Vladimir Kaminsky

Personal information
- Born: 18 April 1950 (age 76) Minsk, Byelorussian SSR, Soviet Union
- Height: 1.88 m (6 ft 2 in)
- Weight: 87 kg (192 lb)

Sport
- Sport: Cycling
- Club: Spartak Minsk

Medal record
Representing the Soviet Union
Olympic Games
| Gold medal – first place | 1976 Montreal | Team time trial |
World championships
| Gold medal – first place | 1977 San Cristóbal | Team time trial |
| Silver medal – second place | 1974 Montreal | Team time trial |
| Silver medal – second place | 1975 Mettet and Yvoir | Team time trial |
| Silver medal – second place | 1978 Nürburg | Team time trial |

= Vladimir Kaminsky =

Soviet cyclist (born 1950)

Vladimir Vladimirovich Kaminsky (Уладзімір Уладзіміравіч Камінскі; born 18 April 1950) is a retired Soviet cyclist, Belarusian coach. He was part of the Soviet team that won the 100 km team time trial at the 1976 Summer Olympics and 1977 UCI Road World Championships and finished second at the world championships in 1974, 1975 and 1978.
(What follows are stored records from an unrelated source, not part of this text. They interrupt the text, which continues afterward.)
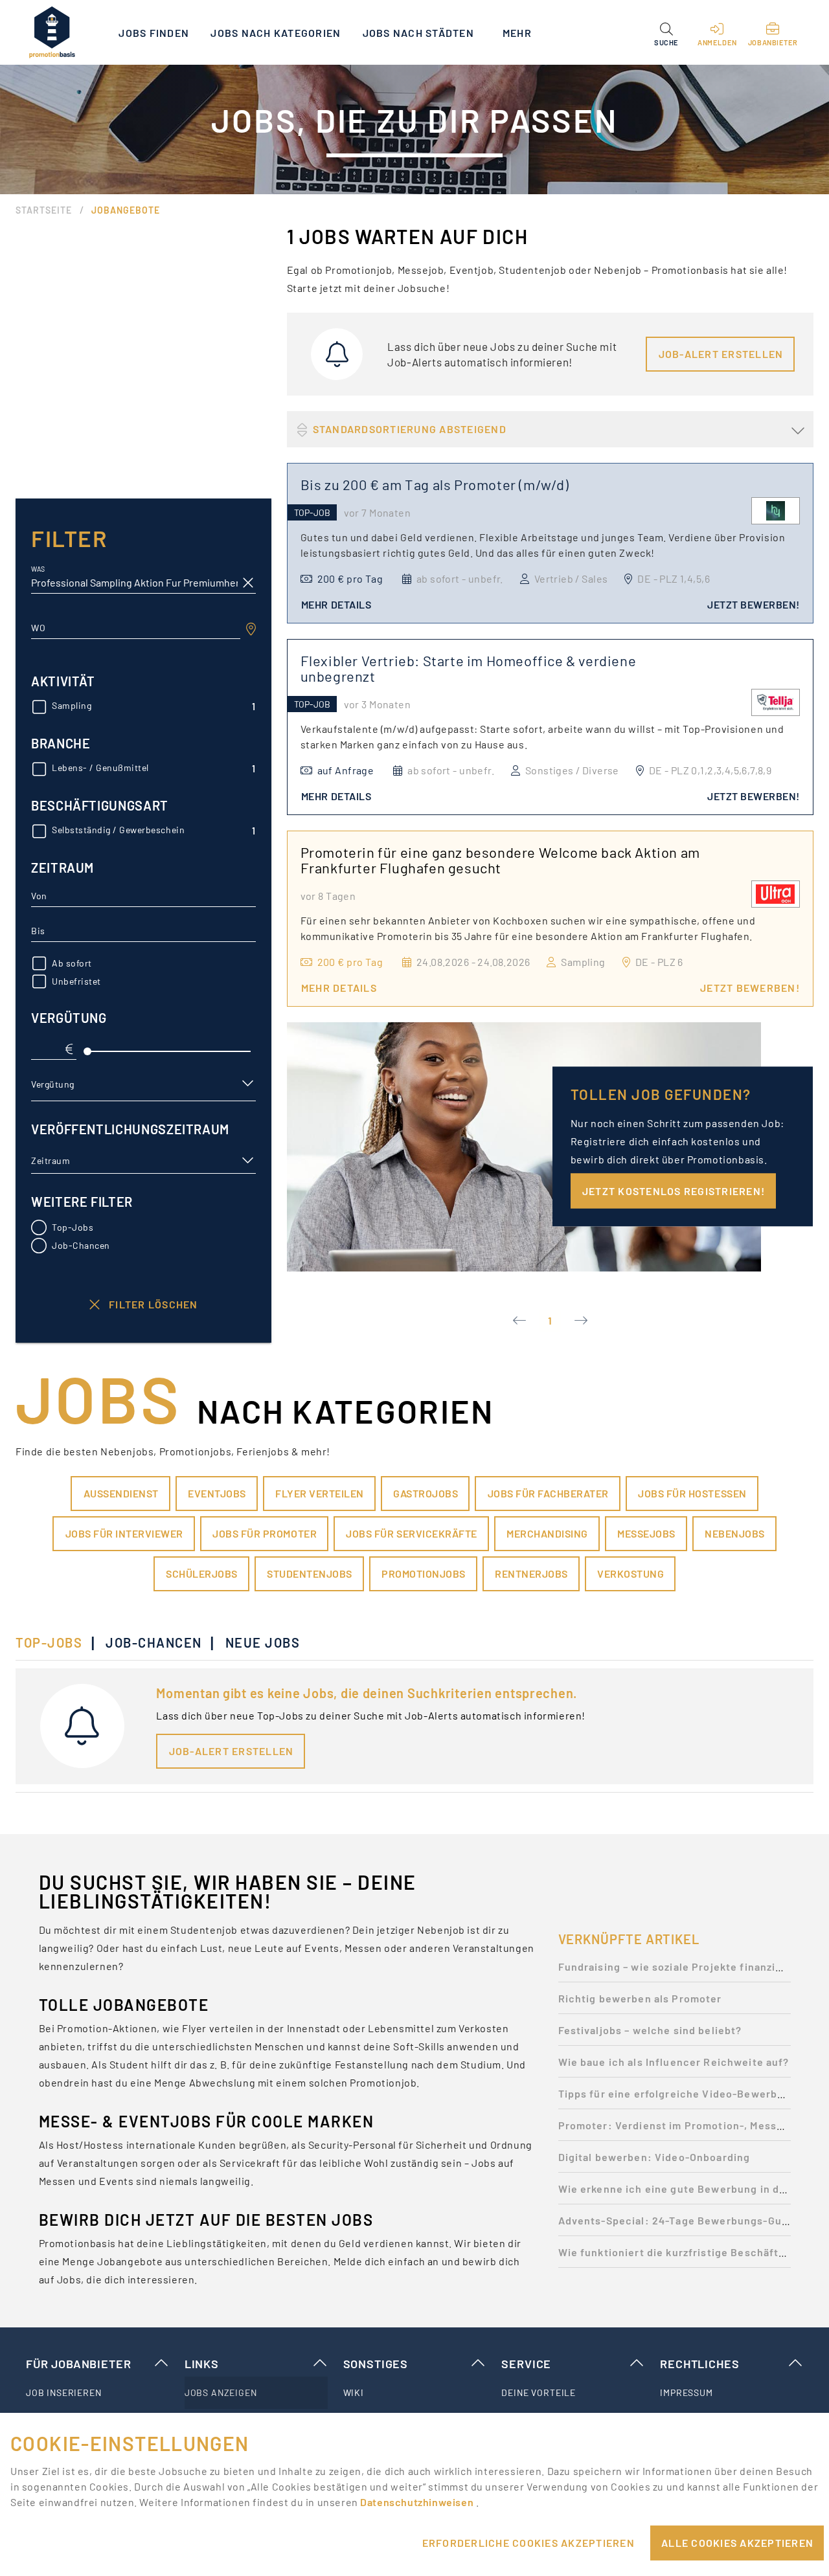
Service (526, 2364)
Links (202, 2364)
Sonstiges (375, 2364)
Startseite (44, 210)
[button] (666, 32)
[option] (674, 1970)
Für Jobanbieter (78, 2364)
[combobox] (135, 628)
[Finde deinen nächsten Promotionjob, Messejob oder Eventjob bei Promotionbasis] (52, 32)
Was (38, 569)
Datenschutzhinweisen (417, 2502)
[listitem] (97, 2393)
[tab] (55, 1642)
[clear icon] (248, 582)
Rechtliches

He won a national title before the 1980 Olympics, but was not selected because of age. After retirement he defended a PhD in cycling and worked with the Soviet national team. He later taught at the Belarusian State University of Physical Training and worked as a cycling coach. Between 1996 and 1999 he headed the national team of Belarus.

His two elder brothers, Leonid and Anatoly, are also retired cyclists.